Ultimately, it signals a return of the village and its people to the forefront of the story of China’s development. After all, the e-commerce village and its merchants were there long before they were branded as Alibaba’s “Taobao villages,” and the more things change, the more they also stay the same. Not every person in Beishan is involved in e-commerce, of course, and the elderly in particular are continuing to farm. Their attitudes toward e-commerce are mixed, with one elderly sweet-potato farmer surnamed Zhang saying that there’s no need to sell online “if you sell well enough in town,” as her produce does.

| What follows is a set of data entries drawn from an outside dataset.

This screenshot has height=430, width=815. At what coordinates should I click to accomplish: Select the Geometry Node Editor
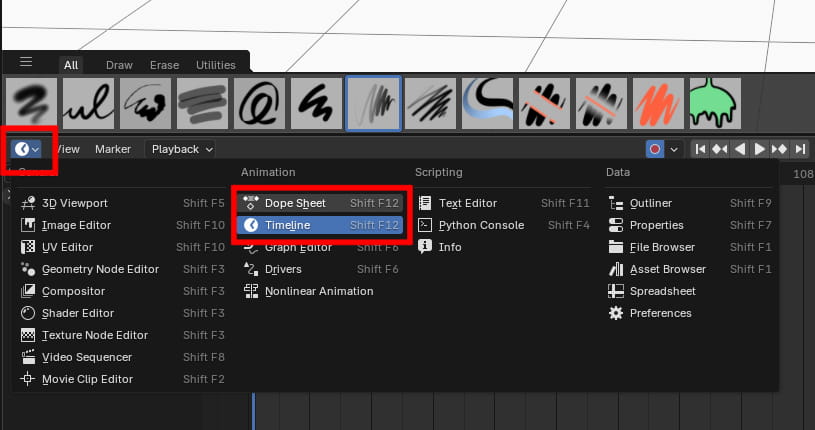point(100,269)
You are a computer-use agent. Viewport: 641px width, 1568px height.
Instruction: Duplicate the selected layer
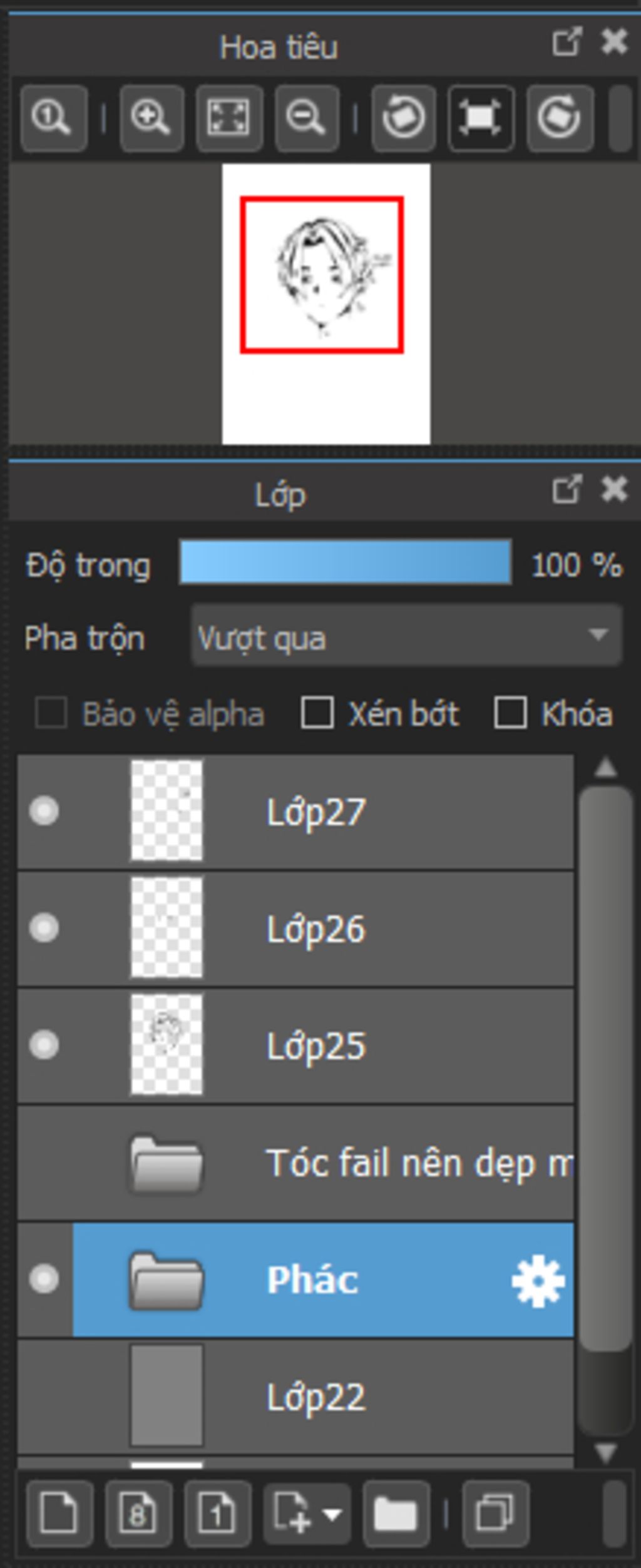point(495,1514)
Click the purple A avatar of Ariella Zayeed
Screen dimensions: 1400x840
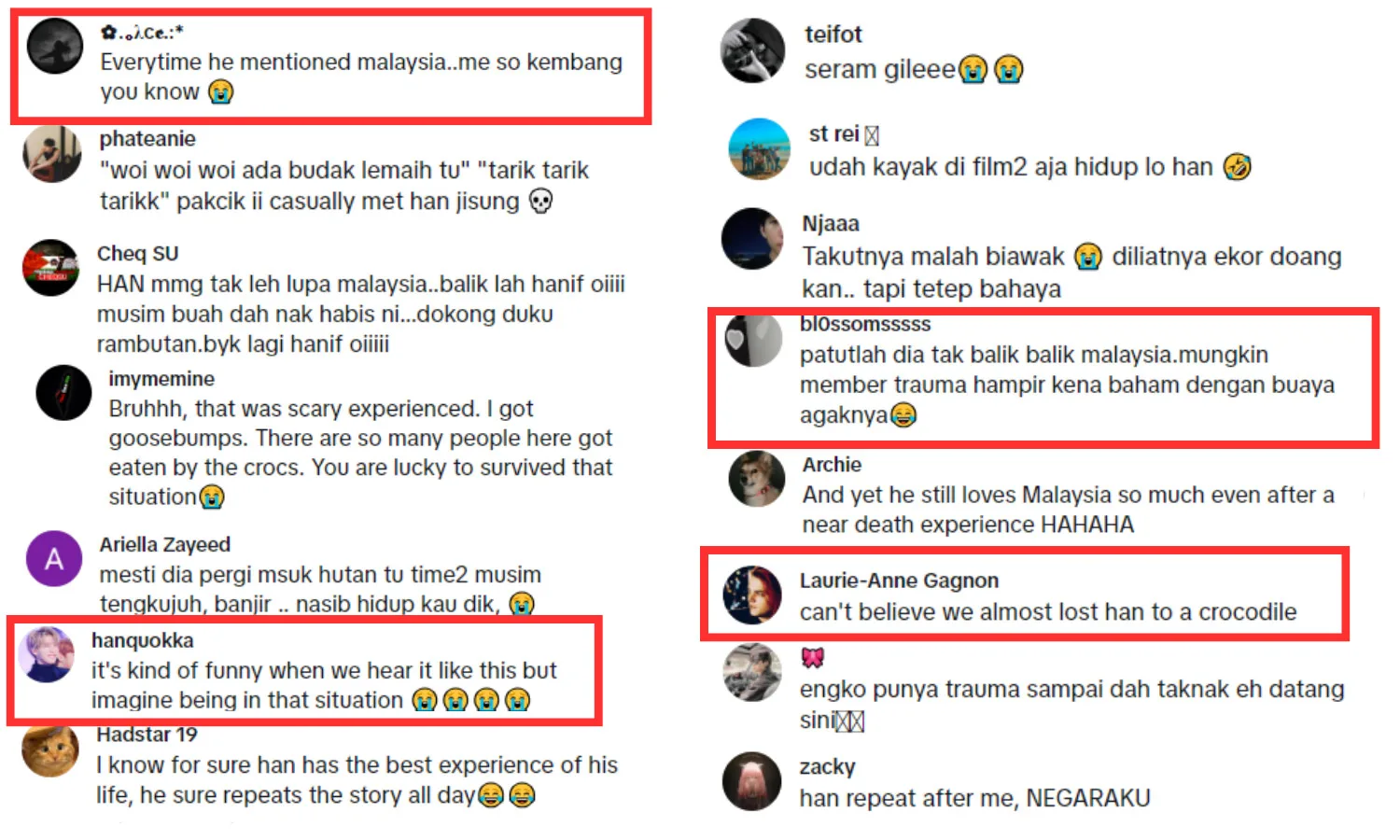[x=54, y=558]

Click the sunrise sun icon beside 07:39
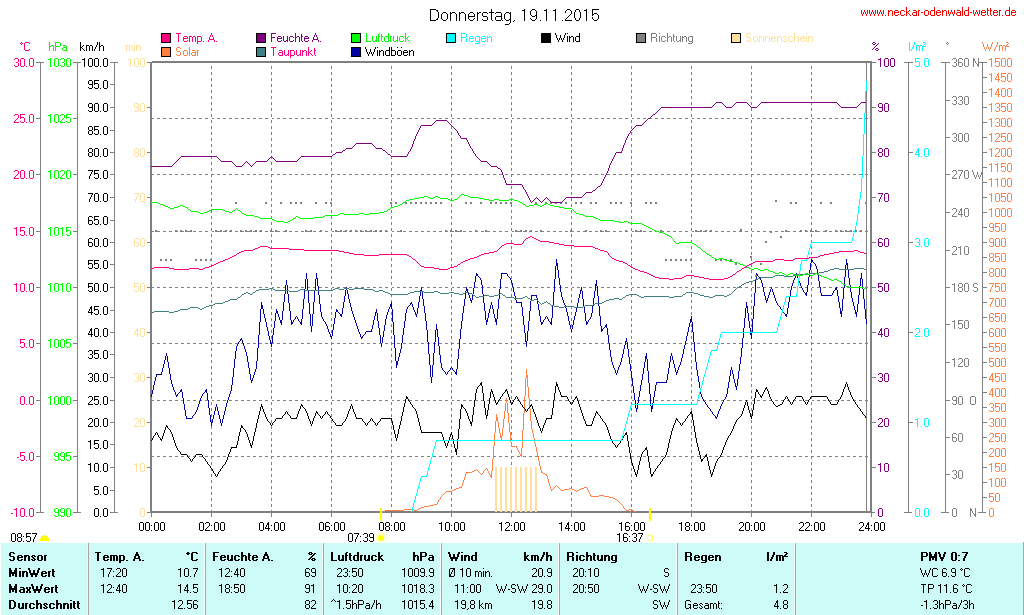pyautogui.click(x=381, y=538)
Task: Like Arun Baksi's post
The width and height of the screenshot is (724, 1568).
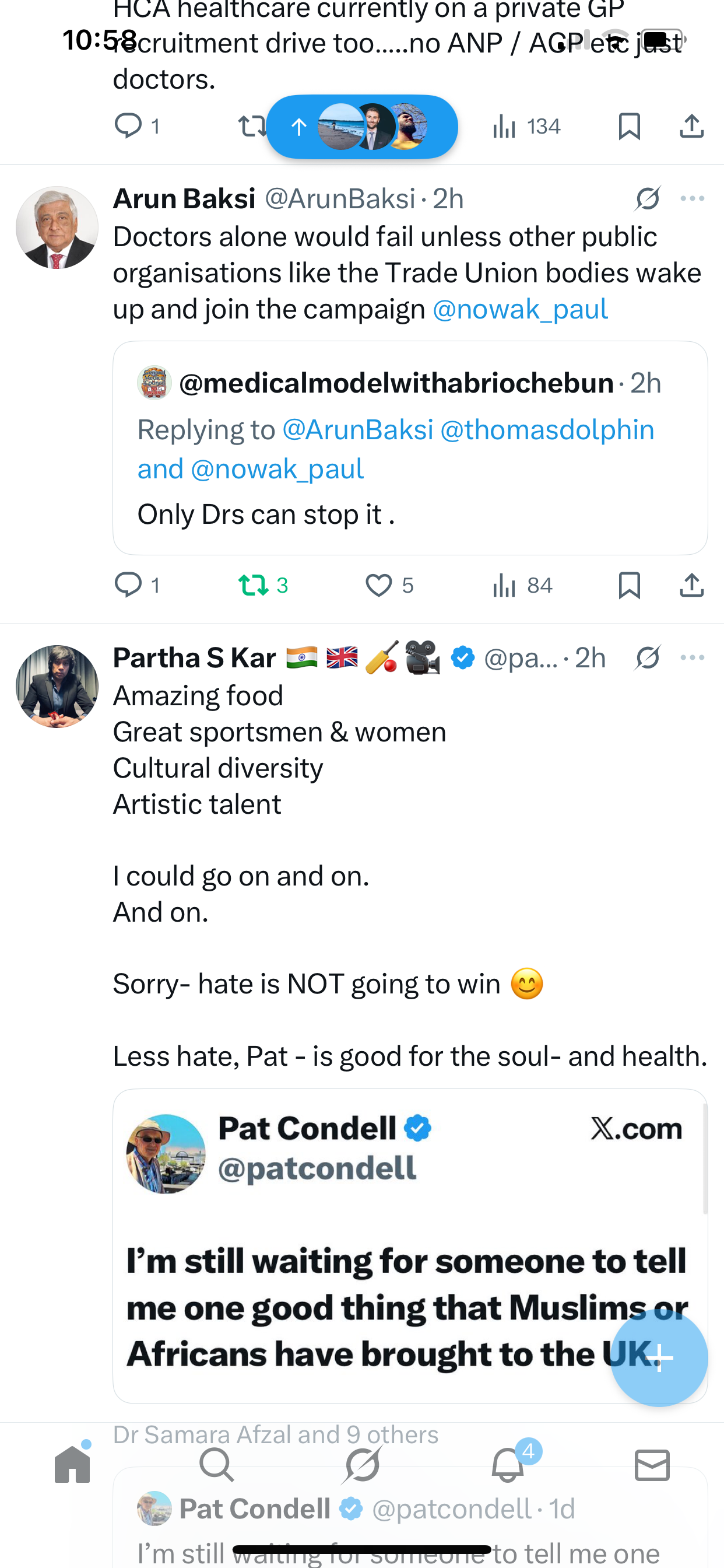Action: coord(378,586)
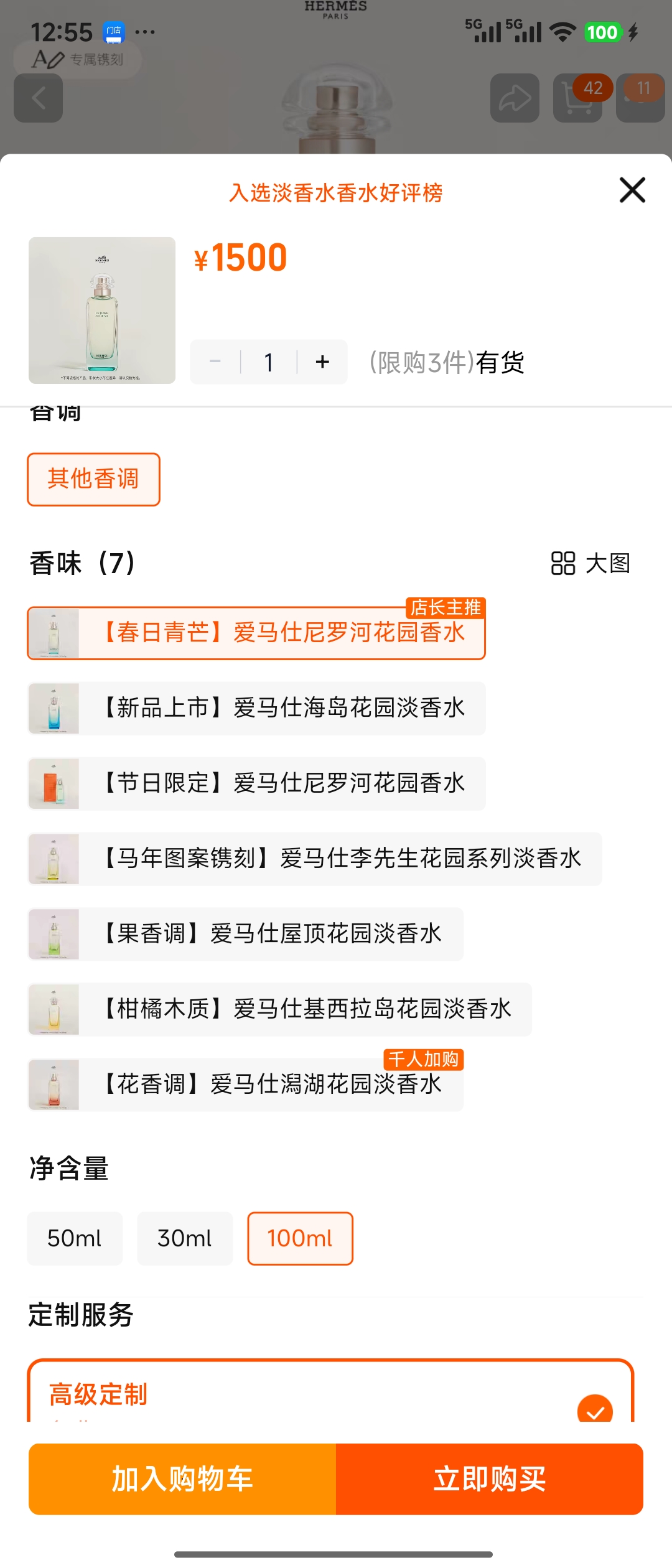Switch to large image grid view
Screen dimensions: 672x1568
point(590,563)
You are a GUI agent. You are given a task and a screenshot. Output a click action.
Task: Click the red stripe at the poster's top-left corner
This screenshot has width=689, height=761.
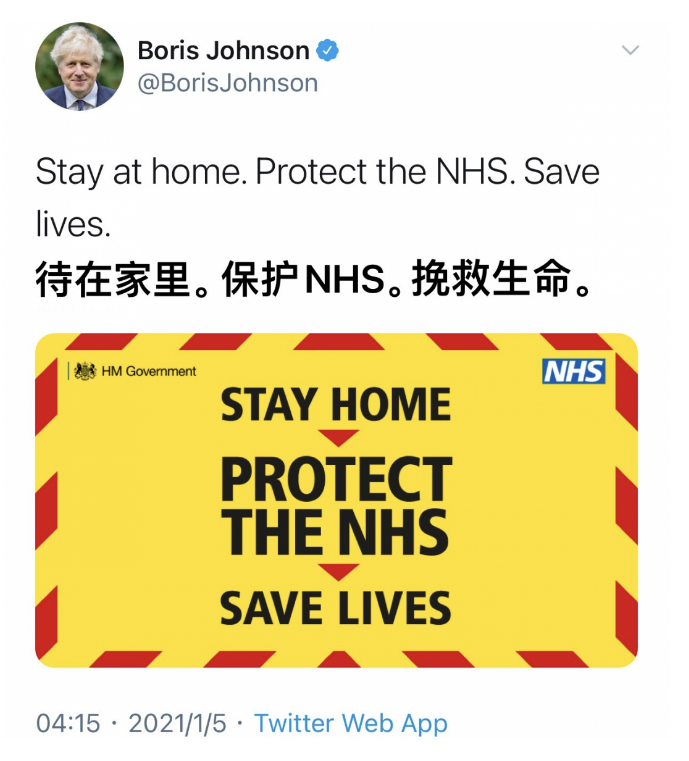pyautogui.click(x=102, y=341)
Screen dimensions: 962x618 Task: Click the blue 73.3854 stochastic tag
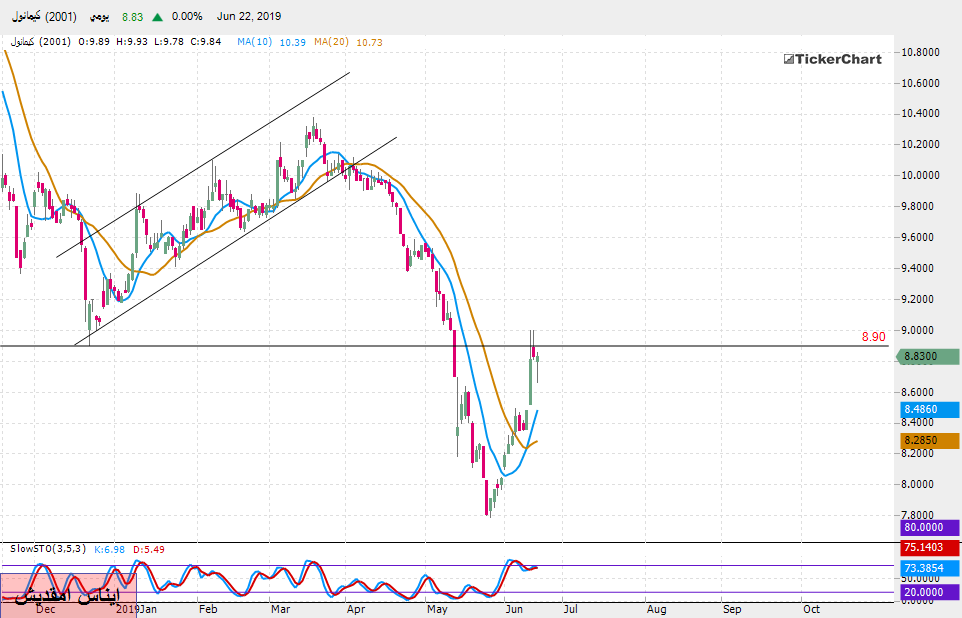pos(929,566)
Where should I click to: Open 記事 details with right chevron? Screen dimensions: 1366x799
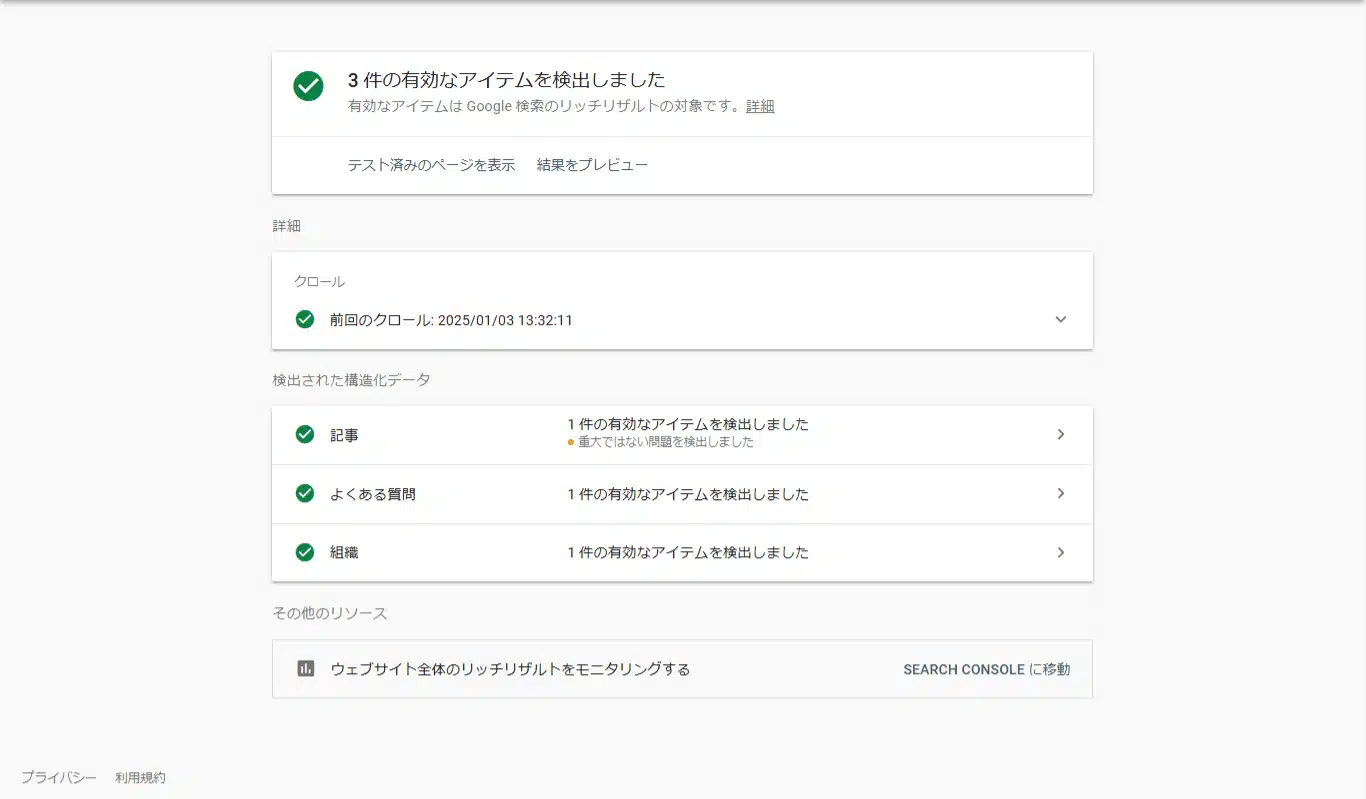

On the other hand, Chen, who owns a lantern-making workshop that is one of the remaining producers of traditional handcrafts in the village, and which is emphatically not an online business, has a more pessimistic take: “Why think about e-commerce if you can’t even run a physical store well?”
Ironically, BSWolf’s Lü Zhenhong has the answer to this question. In 2009, his online business well-established, he opened a physical store in the nearby town of Huzhen but later closed it because the volume of sales didn’t justify the cost of upkeep. “We chose this product because it sold well online, not because it was popular locally,” he admits. “Nowadays in the village, we’re used to selling as well as buying things online, and it has really changed the way we think about consumerism.”
On the other hand, Lü Lubin thinks the core of the Beishan story is about people and their connections, and in those cases it’s actually neither a story of constancy or change, but the adaptability of anything that’s really central to the identity of the village. He notes that he himself never took any of the county’s classes and that most in the village still learn by helping each other. “There was a lot of ‘feeling the stones’ when we started out, and you can say we do that in collaboration. This whole place got started when we saw somebody we knew doing something good.”
This is still the way that the village embraces innovation, carried over from those early days when e-commerce was in its infancy and its future was theirs to define. Then again, small communities and village entrepreneurial “clusters” have relied on networks of family and neighbors to obtain resources, form bargaining blocs with suppliers, and act as labor force, information network, credit lender, financial and legal advisor, and myriad other supporting roles that urban businesses take for granted.
As Lü steps out of his home office to leave a WeChat voice message for what he says are questions from a colleague he communicates with online, the fundamental question of the Taobao village story reverses itself: In the 10 years since e-commerce arrived, is it the platform that changed the way we think about the village, or is it the other way around?